Yup George :)
I came to know that crons does them the other day , when I was
traversing through /etc/logrotate.d /etc/crons.daily
Hey I got the thing that this below command will list the diff itself
To report in a more human-readable format:
# rpm -qa --last
var/log/rpmpkgs is created on a daily basis with an rpm listing. It's
then rotated weekly. See /etc/cron.daily/rpm and /etc/logrotate.d/rpm.
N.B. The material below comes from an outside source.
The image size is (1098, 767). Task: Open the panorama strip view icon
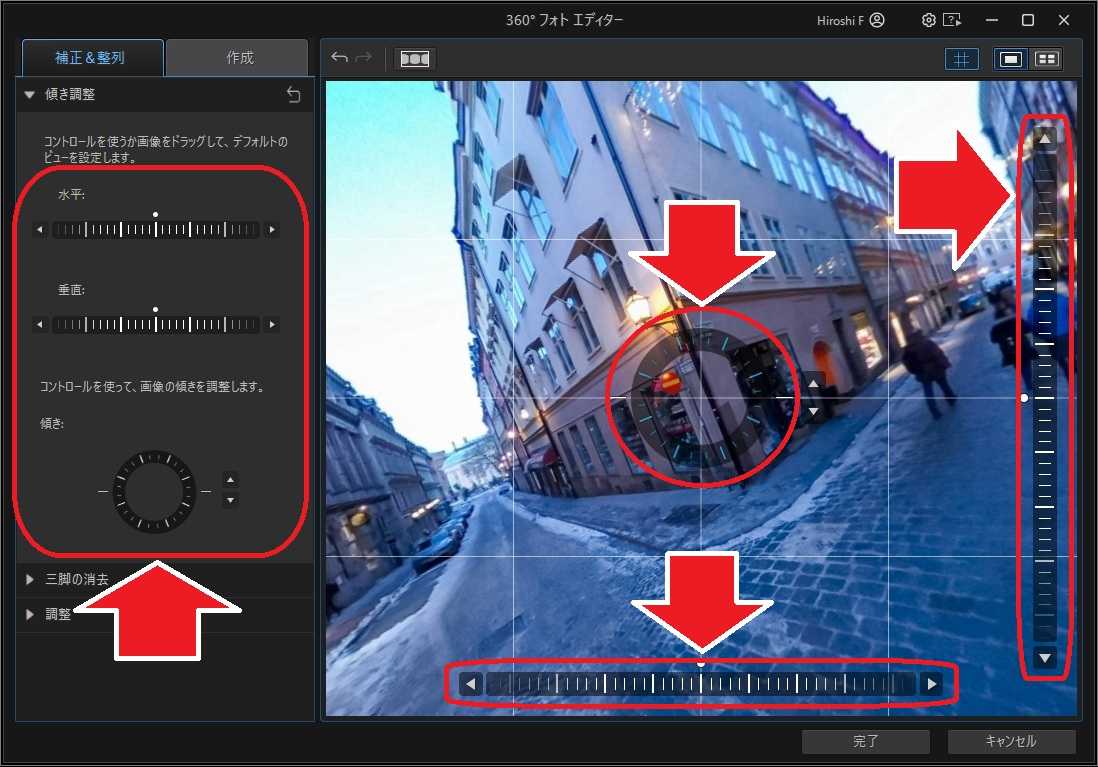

You could customize these reports if you wanted to. To simply see
what's changed this week:
# diff /var/log/rpmpkgs /var/log/rpmpkgs.1
On Thu, 30 Dec 2004 00:46:06 -0400, Jorge Fábregas <fabregasj(a)prtc.net> wrote:
On Wednesday 29 December 2004 10:28 am, mnikhil m wrote:
> But my question stands as when did the exact change/or installation
> happen , and what is the significance of numerical extensions .1,.2,.3
> in each of the files as I tried to diff
Hi,
Ok, I just found out about /var/log/rpmpkgs. I didn't know this file existed
at all. I turns out that this file is placed by a job running via /etc/
cron.daily (see the rpm script there). It is basically the output of:
rpm -qa (q for query....a for all)
The files with extensions you see are created by logrotate via:
/etc/logrotate.d/rpm
which basically rotates the file based on the rules specified in the above
configuration file.
I haven't think of a way to keep track if rpm's installed by the
users...Probably you'll need to create a script which will compare (using
diff) the rpmpkgs file with the previous day one...something like that. And
if you want to know WHEN exactly was it installed (hour, minute) that's
another thing. You'll have to investigate further (Google etc..).